There is an excruciating pain involved in allowing yourself to open into that level of intimacy.
Most of us grew up with fairytales, so when you meet the person of your dreams - it's supposed to be nothing but awesomeness, and dancing animals and celebration.
Maybe that happens at first (or when you can pretend the other person is perfect, and the answer to all of your problems...).
But as soon as shit gets real...meeting someone who really matters often terrifies us. And we either run, shut-down, turn-off, stop showing up...
....or we go numb and feel a hardness and a lack of interest.
....or we face it - and that facing it takes a tremendous amount of courage.
I'm not talking about the fear of losing someone you love, or committing, or even of being abandoned. I'm talking about the world of hurt that so many of us experienced in our most tender moments of reaching out from the core to touch another human being and getting rejected or misunderstood.
After so much hurt, it takes a lions-share of courage to open up that much again to someone who can meet you back. It's one thing to open up to the player, or the uncommitted person who is gonna be out the second that shit get's a little rough.
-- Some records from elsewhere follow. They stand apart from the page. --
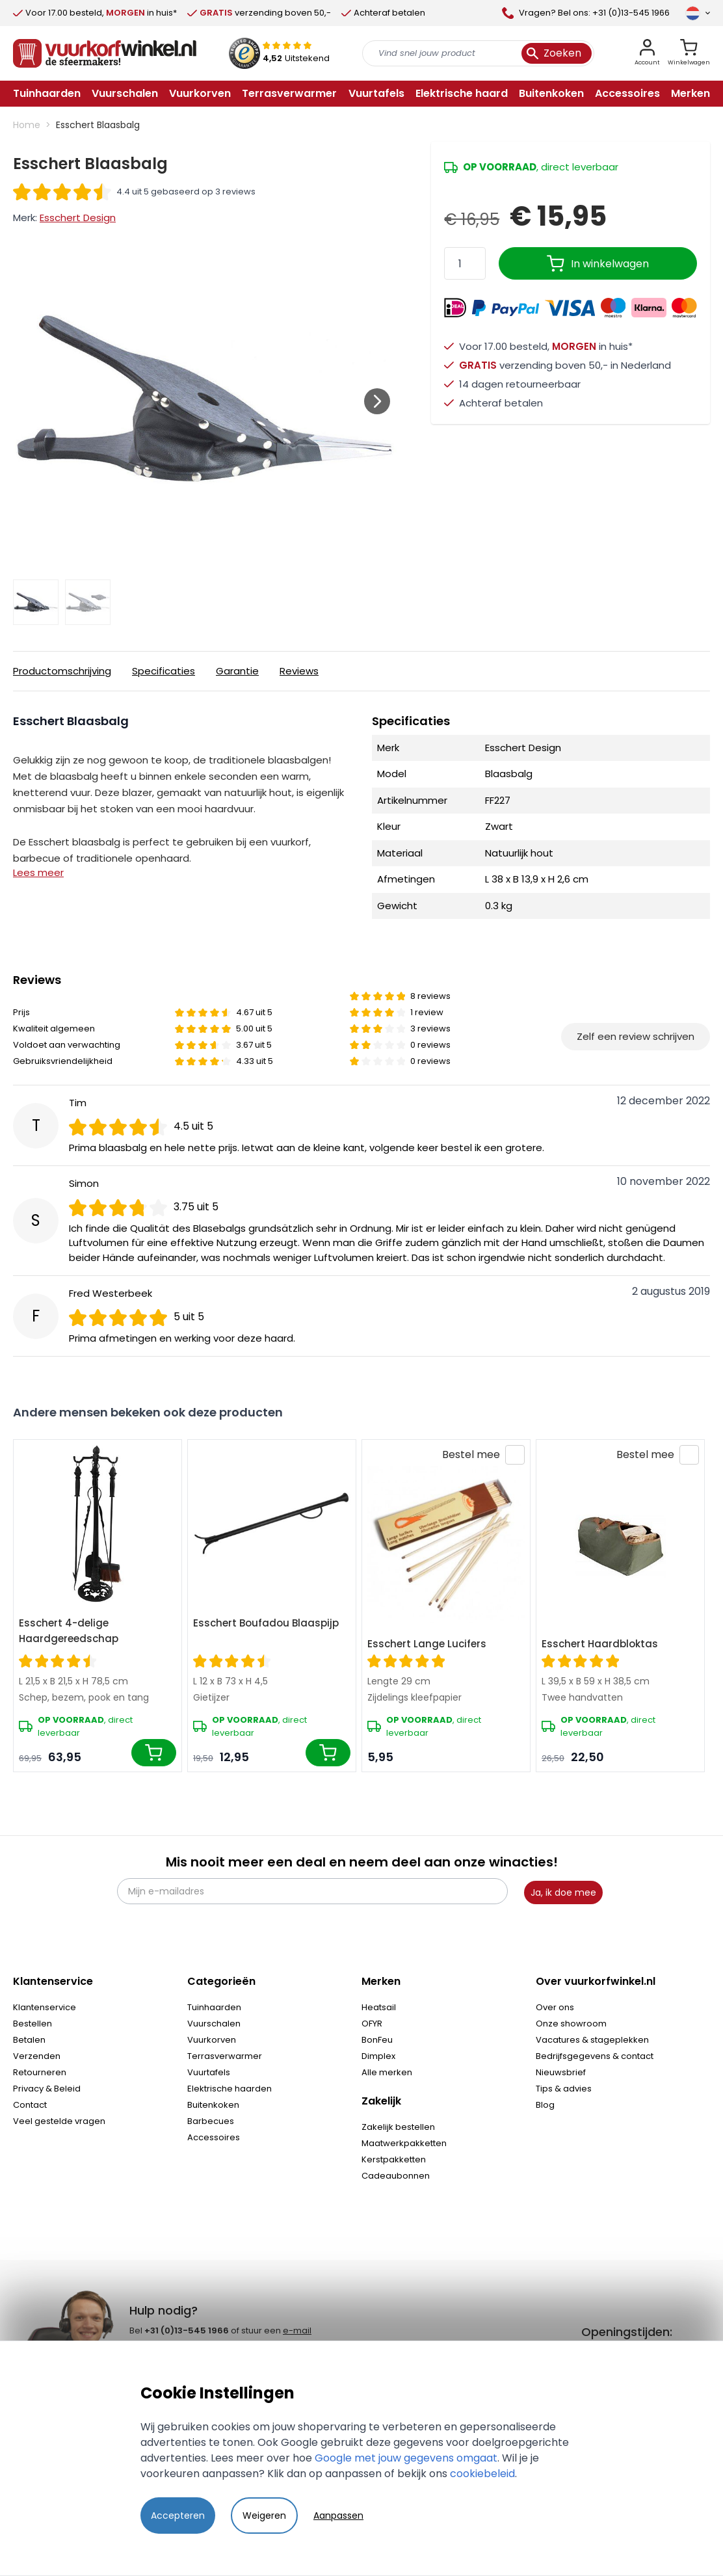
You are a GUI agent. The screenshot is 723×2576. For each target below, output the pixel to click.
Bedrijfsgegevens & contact (594, 2056)
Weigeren (264, 2515)
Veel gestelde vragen (59, 2121)
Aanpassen (338, 2515)
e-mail (297, 2330)
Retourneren (39, 2072)
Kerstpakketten (394, 2159)
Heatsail (379, 2007)
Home (26, 124)
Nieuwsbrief (561, 2072)
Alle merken (387, 2072)
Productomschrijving (62, 671)
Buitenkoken (213, 2105)
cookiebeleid (482, 2473)
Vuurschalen (214, 2023)
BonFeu (377, 2040)
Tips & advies (564, 2088)
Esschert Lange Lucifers (426, 1644)
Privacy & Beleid (47, 2088)
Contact (30, 2105)
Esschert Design (78, 217)
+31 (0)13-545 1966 (186, 2330)
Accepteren (178, 2515)
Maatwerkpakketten (404, 2143)
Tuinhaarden (214, 2007)
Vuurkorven (211, 2040)
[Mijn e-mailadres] (312, 1891)
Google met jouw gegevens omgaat (406, 2457)
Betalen (29, 2040)
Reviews (299, 671)
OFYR (372, 2023)
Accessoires (213, 2137)
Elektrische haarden (229, 2088)
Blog (545, 2105)
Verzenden (36, 2056)
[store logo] (104, 53)
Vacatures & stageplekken (592, 2040)
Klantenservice (44, 2007)
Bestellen (32, 2023)
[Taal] (697, 13)
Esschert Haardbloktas (600, 1644)
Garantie (237, 671)
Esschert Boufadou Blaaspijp (266, 1623)
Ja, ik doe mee (563, 1892)
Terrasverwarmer (224, 2056)
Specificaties (163, 671)
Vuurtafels (208, 2072)
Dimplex (378, 2056)
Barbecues (210, 2121)
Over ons (555, 2007)
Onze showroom (571, 2023)
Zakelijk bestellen (398, 2127)
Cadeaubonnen (396, 2176)
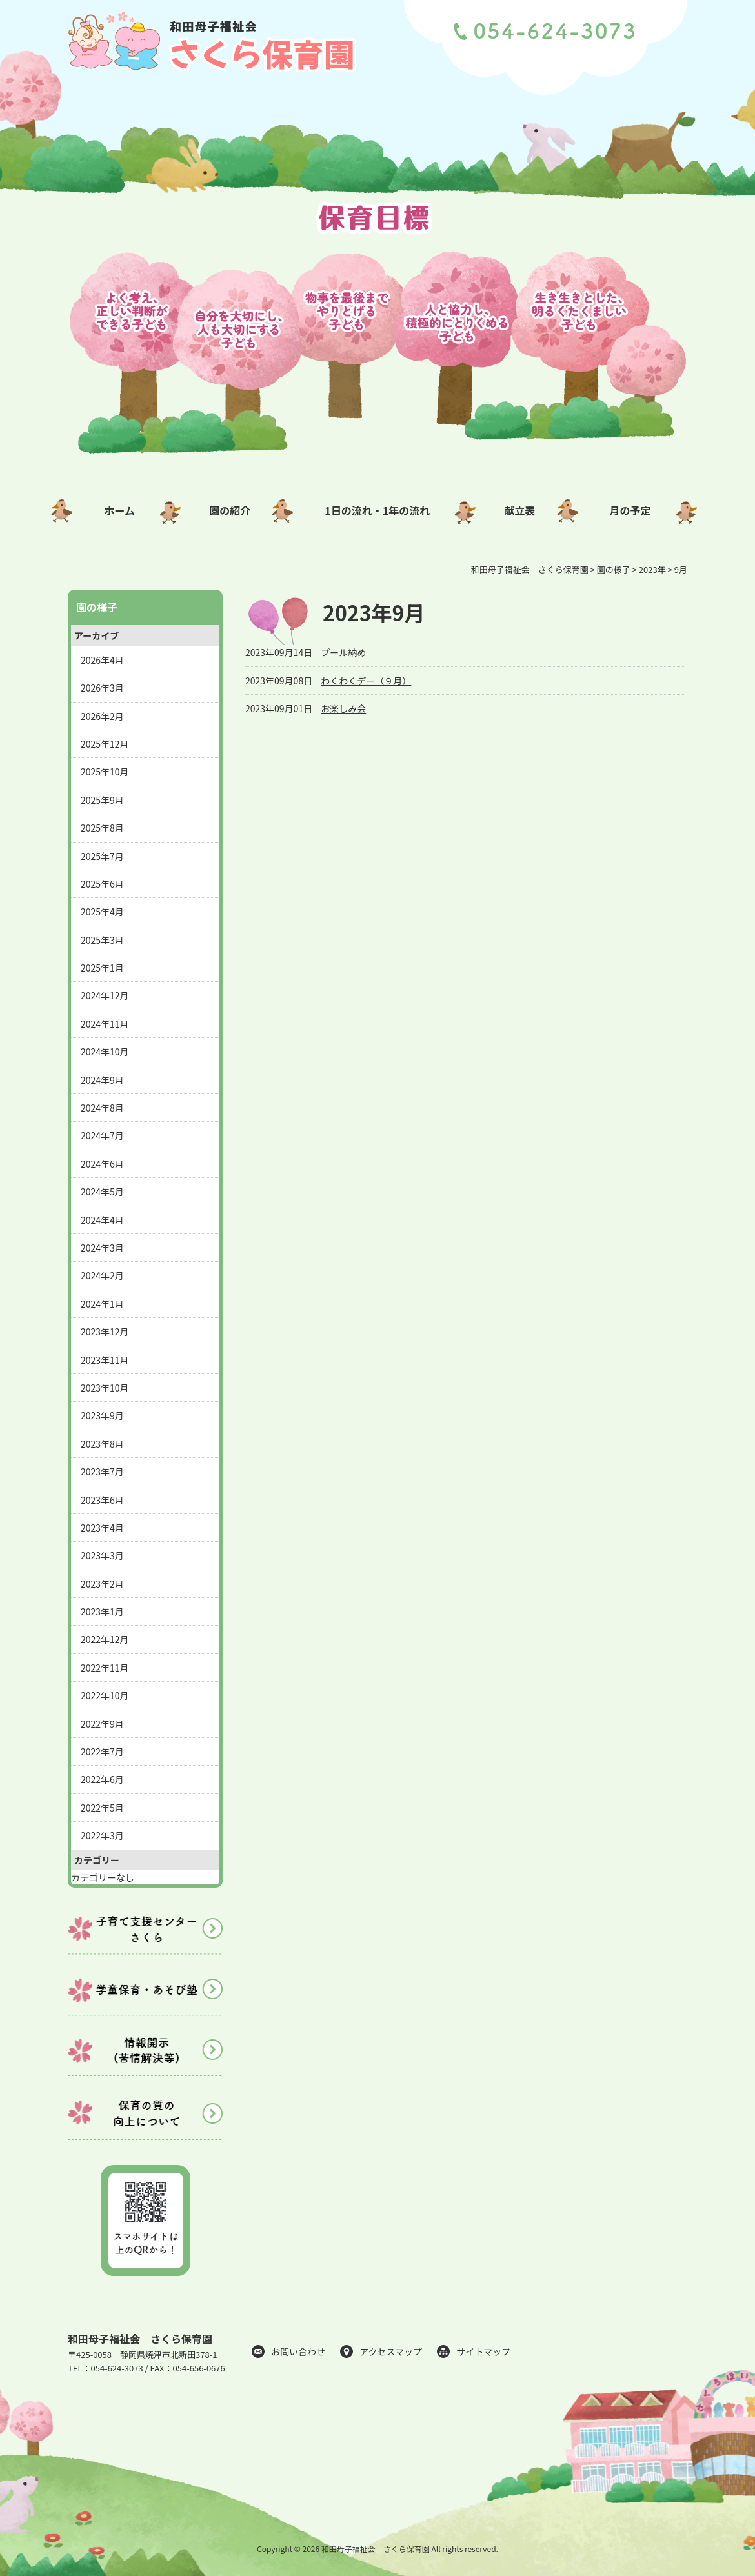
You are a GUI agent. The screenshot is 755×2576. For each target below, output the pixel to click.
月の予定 (630, 510)
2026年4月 (102, 660)
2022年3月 (102, 1835)
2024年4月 (102, 1219)
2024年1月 (102, 1303)
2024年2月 (102, 1275)
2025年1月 (102, 967)
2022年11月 (105, 1667)
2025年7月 (102, 856)
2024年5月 (102, 1191)
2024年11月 (105, 1023)
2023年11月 (105, 1359)
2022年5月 (102, 1807)
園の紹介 (229, 510)
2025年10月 (105, 771)
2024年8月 (102, 1107)
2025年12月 (105, 743)
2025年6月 (102, 883)
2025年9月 (102, 800)
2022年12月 (105, 1639)
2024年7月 (102, 1135)
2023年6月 (102, 1499)
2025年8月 (102, 827)
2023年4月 (102, 1527)
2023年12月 (105, 1331)
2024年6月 (102, 1163)
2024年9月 (102, 1079)
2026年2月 (102, 716)
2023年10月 (105, 1387)
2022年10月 (105, 1695)
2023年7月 (102, 1471)
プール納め (343, 652)
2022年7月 (102, 1751)
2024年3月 (102, 1247)
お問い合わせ (298, 2351)
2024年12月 (105, 995)
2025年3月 (102, 940)
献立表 (519, 510)
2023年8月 (102, 1443)
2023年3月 (102, 1555)
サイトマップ (483, 2351)
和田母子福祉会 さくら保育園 (140, 2338)
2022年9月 (102, 1723)
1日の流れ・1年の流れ (377, 510)
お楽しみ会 (343, 708)
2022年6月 (102, 1779)
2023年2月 (102, 1583)
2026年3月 (102, 687)
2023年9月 (102, 1415)
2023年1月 (102, 1611)
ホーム (119, 510)
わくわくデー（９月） (366, 680)
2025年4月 (102, 911)
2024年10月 (105, 1051)
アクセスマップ (390, 2351)
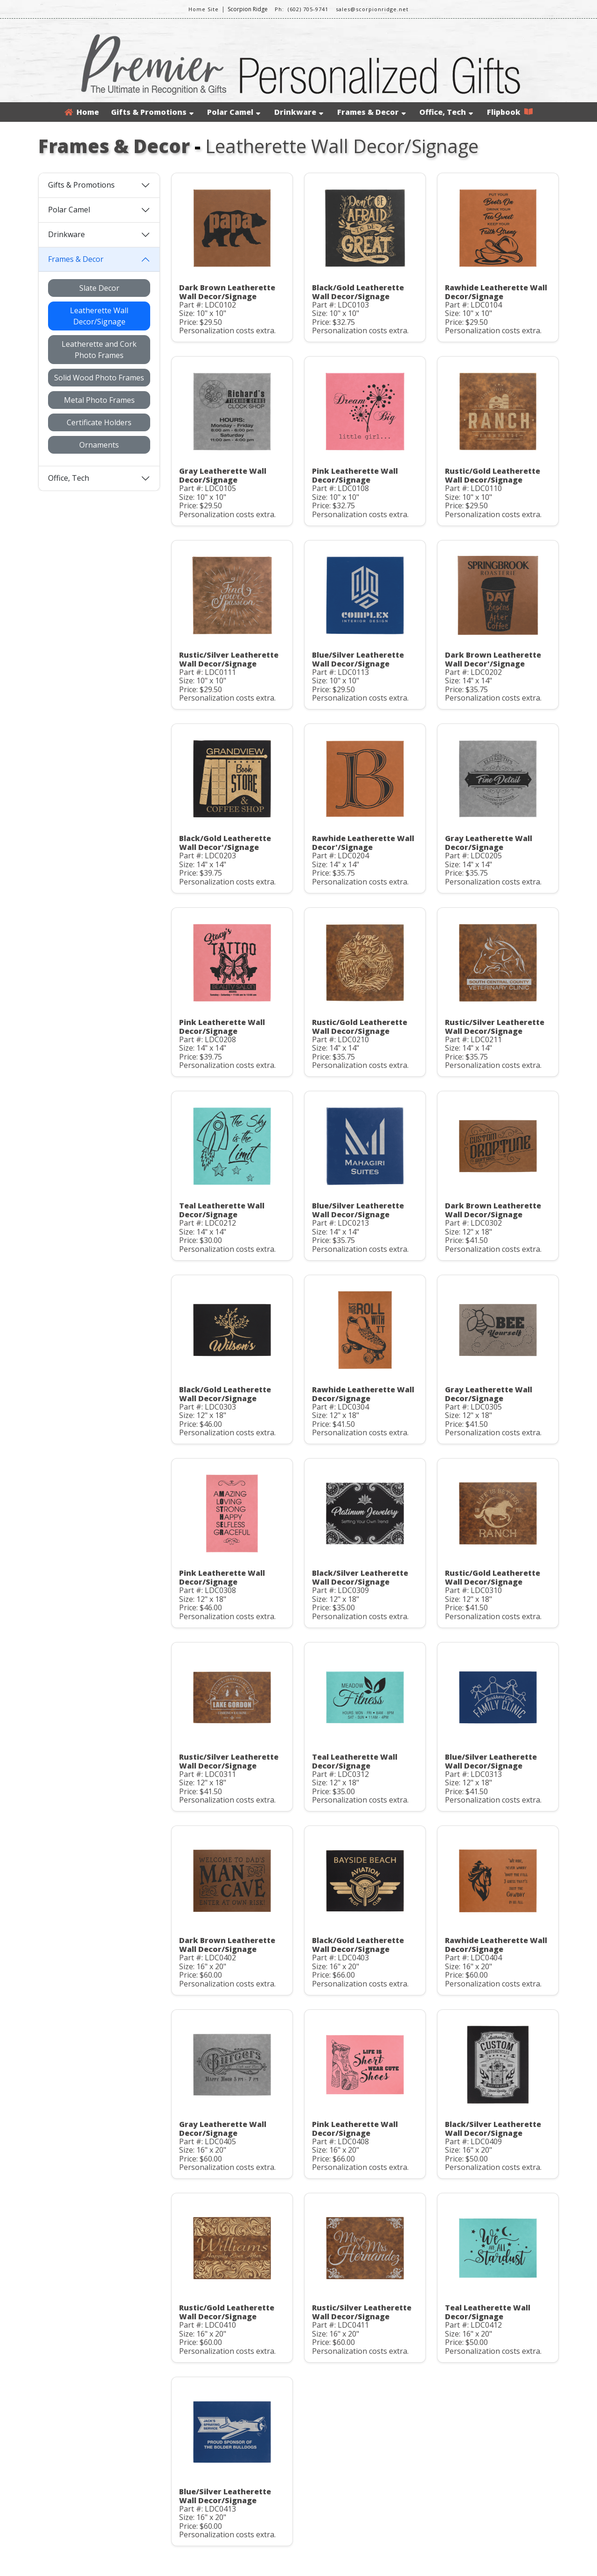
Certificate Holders (99, 422)
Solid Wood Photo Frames (99, 377)
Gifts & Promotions (152, 112)
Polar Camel (233, 112)
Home (81, 112)
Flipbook (510, 112)
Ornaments (99, 445)
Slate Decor (99, 288)
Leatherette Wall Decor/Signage (99, 316)
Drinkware (298, 112)
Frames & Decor (371, 112)
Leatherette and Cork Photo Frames (99, 349)
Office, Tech (446, 112)
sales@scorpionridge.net (372, 9)
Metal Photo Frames (99, 400)
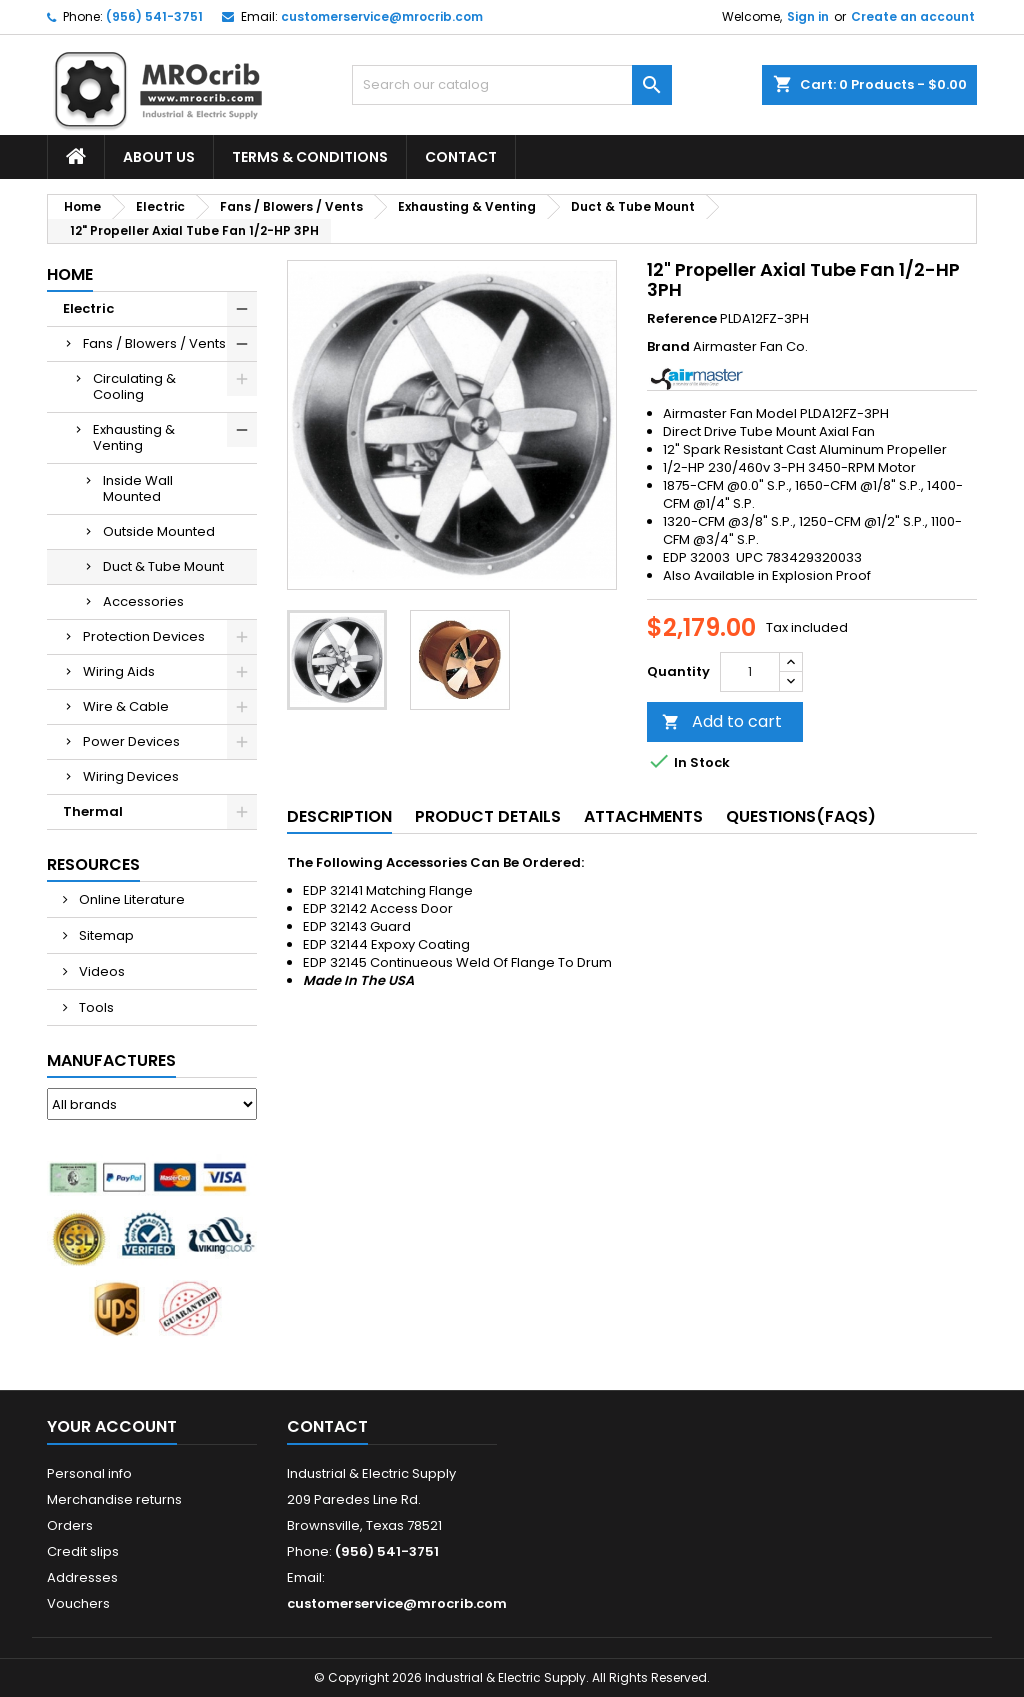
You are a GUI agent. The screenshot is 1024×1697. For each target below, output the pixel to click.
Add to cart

It's another thing to open up to the person who says, "I'm here. And I love you and I'm not going anywhere."
I want us to talk about this more, because I think the fear surprises a lot of people; running away or shutting down is no way to have the kind of love we all deeply desire. So many relationships are spaces where people go numb and stop feeling precisely because so few of us are equipped with the tools to understand the depth of fear that true intimacy can bring.
We all say we want someone amazing who loves us and who we can truly be ourselves around. Yet, so few of us have that, or can keep it because of this fear. What would it look like for us to acknowledge it?
To meet it?
Not to run, or to shut down, but to move towards it with a tender softness?
These are the questions I'm asking myself as I open into my own hurt, my own barriers to intimacy... The more I open, the more love and connection I feel. And it's not just to my partner–when I am intimate with life through an acceptance of that hurt and fear, music sounds more exquisite, people pop alive in multi-colors and food tastes like magic.
Intimacy may be scary, but it's the special sauce that keeps us alive.